Erb’s palsy most commonly occurs as a result of injury before or during delivery. Factors known to predispose the foetus to brachial plexus injury (Erb’s palsy) include:

Maternal factors

    • Uterine abnormalities including fibroids, bicornuate uterus.
    • Diabetes mellitus – poorly controlled maternal diabetes mellitus has been known to be associated with foetal macrosomia, which could become complicated by shoulder dystocia resulting in an injury to the upper roots of the brachial plexus during delivery.
    • Maternal body proportions – passage of a baby through a small maternal pelvis could be traumatic enough to cause injury to the roots of the plexus.

Foetal factors

    • Foetal macrosomia.
    • Presence of a cervical rib – a cervical rib is an extra rib that arises from the 7th cervical vertebra. It results in a thoracic outlet syndrome characterized by compression of the roots of the brachial plexus as well as the subclavian artery.
    • Transverse lie – The lie of a foetus is the relationship between the long axis of the foetus and the long axis of the maternal spine; a longitudinal lie is the most favorable for spontaneous vaginal delivery. A transverse lie at term could result in brachial plexus injury because it is often associated with difficult labour; obstetric manipulations performed in an effort to relieve this difficulty could result in an injury to the plexus.
    • Poor muscle tone.
    • 5 minute APGAR score of less than 5.

Intrapartum events

    • Mechanical forces of labour.
    • Vaginal breech delivery.
    • Prolonged labour.
    • Operative vaginal delivery.
    • Shoulder dystocia or clavicular fracture.
    • Precipitous delivery.
    • Prolonged head to body interval at delivery.

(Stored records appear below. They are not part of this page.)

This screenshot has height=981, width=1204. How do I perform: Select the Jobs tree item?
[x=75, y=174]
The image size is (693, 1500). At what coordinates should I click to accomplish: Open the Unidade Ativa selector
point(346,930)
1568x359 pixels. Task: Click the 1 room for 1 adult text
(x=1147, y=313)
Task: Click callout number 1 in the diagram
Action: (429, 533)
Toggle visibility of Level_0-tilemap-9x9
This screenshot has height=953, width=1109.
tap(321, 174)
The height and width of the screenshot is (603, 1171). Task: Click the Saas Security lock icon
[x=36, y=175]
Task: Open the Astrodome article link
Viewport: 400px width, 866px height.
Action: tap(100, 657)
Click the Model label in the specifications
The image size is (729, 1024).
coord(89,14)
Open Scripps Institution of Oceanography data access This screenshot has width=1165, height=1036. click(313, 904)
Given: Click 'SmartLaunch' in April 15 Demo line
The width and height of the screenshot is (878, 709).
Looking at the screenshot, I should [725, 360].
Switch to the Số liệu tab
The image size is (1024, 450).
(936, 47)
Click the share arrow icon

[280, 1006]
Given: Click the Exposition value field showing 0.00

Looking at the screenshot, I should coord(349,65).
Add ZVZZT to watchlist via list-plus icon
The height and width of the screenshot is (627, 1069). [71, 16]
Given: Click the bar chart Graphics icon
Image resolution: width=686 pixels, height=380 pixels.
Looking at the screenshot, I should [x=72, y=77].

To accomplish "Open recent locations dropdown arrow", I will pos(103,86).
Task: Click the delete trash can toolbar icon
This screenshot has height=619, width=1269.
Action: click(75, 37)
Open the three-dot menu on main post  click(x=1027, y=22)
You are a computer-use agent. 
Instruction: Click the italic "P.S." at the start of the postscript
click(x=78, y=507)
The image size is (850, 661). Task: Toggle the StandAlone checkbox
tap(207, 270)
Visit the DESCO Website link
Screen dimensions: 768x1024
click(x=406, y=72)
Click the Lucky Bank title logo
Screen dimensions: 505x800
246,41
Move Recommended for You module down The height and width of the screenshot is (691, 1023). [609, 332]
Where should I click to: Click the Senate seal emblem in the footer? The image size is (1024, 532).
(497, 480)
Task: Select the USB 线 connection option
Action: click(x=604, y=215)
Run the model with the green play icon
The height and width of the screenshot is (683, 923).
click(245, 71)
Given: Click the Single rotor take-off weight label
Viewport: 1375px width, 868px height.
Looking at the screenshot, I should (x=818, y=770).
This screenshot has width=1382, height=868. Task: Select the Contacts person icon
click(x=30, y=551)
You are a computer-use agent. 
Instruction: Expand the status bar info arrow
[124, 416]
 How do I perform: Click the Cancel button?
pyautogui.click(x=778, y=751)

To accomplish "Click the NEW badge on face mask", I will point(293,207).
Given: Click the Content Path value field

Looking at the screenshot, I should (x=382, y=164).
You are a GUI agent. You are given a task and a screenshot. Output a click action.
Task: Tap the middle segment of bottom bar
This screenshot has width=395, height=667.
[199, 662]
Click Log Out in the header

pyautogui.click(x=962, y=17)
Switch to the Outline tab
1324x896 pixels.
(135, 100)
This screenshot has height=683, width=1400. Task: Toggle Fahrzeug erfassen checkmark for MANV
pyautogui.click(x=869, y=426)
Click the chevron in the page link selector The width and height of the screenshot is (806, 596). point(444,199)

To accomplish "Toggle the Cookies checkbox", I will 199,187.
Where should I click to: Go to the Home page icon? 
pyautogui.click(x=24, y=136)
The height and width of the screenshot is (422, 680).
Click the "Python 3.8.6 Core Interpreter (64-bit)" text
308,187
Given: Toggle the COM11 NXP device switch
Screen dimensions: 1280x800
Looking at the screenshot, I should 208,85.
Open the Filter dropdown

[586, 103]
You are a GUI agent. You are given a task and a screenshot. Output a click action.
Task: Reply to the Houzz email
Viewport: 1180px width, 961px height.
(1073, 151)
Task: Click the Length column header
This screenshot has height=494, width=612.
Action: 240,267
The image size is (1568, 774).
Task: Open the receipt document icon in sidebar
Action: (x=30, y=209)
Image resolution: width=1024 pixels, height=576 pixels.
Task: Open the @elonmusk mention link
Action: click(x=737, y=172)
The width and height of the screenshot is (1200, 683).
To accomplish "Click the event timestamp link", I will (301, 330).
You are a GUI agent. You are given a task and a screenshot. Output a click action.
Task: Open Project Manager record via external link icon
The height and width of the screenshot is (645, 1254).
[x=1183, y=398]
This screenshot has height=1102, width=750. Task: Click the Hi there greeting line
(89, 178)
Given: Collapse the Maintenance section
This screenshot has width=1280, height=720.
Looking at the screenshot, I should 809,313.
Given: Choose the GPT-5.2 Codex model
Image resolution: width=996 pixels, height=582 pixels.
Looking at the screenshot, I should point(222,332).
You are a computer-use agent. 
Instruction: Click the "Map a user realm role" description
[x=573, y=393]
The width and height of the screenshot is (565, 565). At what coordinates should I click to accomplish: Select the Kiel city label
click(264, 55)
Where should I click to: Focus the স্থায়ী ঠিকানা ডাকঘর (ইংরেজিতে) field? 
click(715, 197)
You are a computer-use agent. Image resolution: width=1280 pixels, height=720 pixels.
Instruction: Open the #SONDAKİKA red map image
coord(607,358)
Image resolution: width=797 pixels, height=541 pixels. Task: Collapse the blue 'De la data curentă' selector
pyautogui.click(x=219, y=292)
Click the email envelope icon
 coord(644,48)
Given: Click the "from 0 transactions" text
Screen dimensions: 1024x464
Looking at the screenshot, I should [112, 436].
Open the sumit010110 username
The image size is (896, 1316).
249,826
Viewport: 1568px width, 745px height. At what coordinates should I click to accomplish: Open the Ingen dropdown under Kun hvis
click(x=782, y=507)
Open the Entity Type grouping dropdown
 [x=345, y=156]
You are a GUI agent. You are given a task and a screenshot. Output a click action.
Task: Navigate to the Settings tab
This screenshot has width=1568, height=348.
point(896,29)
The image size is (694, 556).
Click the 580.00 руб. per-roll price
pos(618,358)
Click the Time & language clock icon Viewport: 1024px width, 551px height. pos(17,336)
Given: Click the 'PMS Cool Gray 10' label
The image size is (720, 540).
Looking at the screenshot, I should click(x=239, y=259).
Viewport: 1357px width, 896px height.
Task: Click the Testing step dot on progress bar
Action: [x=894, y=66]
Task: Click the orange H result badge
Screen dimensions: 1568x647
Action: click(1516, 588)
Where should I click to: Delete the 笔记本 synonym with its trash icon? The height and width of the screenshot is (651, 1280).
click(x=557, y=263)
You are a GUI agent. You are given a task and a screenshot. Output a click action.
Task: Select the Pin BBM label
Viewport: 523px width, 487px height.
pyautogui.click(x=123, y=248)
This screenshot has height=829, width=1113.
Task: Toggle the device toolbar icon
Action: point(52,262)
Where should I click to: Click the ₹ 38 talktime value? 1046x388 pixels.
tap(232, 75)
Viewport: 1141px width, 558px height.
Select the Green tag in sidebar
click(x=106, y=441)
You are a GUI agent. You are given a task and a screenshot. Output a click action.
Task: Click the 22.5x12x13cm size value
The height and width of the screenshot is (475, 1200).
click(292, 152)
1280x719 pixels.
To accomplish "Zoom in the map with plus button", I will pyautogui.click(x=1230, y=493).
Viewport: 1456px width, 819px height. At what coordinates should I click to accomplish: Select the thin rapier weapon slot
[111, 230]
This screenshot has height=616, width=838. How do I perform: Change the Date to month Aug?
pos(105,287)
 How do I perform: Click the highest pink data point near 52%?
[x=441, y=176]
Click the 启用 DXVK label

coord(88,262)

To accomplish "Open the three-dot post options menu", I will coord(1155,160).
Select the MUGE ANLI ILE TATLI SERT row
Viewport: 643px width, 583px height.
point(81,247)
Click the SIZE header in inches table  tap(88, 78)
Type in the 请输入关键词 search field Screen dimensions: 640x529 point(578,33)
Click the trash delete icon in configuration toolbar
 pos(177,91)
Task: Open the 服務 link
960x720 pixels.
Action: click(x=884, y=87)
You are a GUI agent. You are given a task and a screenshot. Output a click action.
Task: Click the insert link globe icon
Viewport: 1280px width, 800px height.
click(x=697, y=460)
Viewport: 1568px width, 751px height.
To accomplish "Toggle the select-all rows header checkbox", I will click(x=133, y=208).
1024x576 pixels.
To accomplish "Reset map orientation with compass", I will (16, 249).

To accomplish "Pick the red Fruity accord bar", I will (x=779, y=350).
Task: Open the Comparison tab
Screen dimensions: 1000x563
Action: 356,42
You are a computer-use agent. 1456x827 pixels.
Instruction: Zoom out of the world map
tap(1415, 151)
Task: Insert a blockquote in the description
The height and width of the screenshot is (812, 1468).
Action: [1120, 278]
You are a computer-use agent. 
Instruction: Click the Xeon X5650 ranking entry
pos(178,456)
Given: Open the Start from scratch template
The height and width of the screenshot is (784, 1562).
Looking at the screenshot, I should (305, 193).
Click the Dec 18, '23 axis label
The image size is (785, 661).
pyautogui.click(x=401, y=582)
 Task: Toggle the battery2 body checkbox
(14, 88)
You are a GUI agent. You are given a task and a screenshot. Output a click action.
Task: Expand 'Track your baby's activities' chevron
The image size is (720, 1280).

Neonatal conditions after delivery

    • Neoplasm.
    • Infection.
    • Extrinsic compression and edema.

The neonatal conditions after delivery mentioned above could cause compression of or injury (in the case of an infection) to the roots of the brachial plexus.

Clinical features

The clinical features of Erb’s palsy are summed up below:

    • Affected nerves – They include the dorsal scapula, suprascapular, lateral pectoral, long thoracic, musculocutaneous, radial, median and phrenic nerves.
    • Sensory deficits – There is sensory deficit on the radial side of the deltoid, forearm and hand. The medial side of the hand remains unaffected.
    • Patterns of muscle weakness – The following groups of muscles are affected
        • External rotators and abductors of the shoulder/arm.
        • Flexors of the forearm.
        • Extensors of the fingers (if the 7th cervical nerve root is involved).
        • Diaphragm descent (if the 4th cervical nerve root is involved)/
    • Clinical presentation: The classic picture is the ‘waiter’s tip’ posture of the hand. The shoulder is adducted and internally rotated, the forearm is extended and pronated and the fingers are flexed. There is paralysis of the diaphragm on the affected side if there is involvement of the 4th cervical nerve root.
    • Associated defects: These include ‘winging of the scapula’ from shoulder dislocation, bone deformity, disparity in the length of the limbs and deformity in the forearm.

Prognosis

Majority of brachial plexus injuries resolve in the first few months of life; 5 to 25% do not fully recover and result in life-long disability. In the latter, early surgical intervention may be required in the first year of life.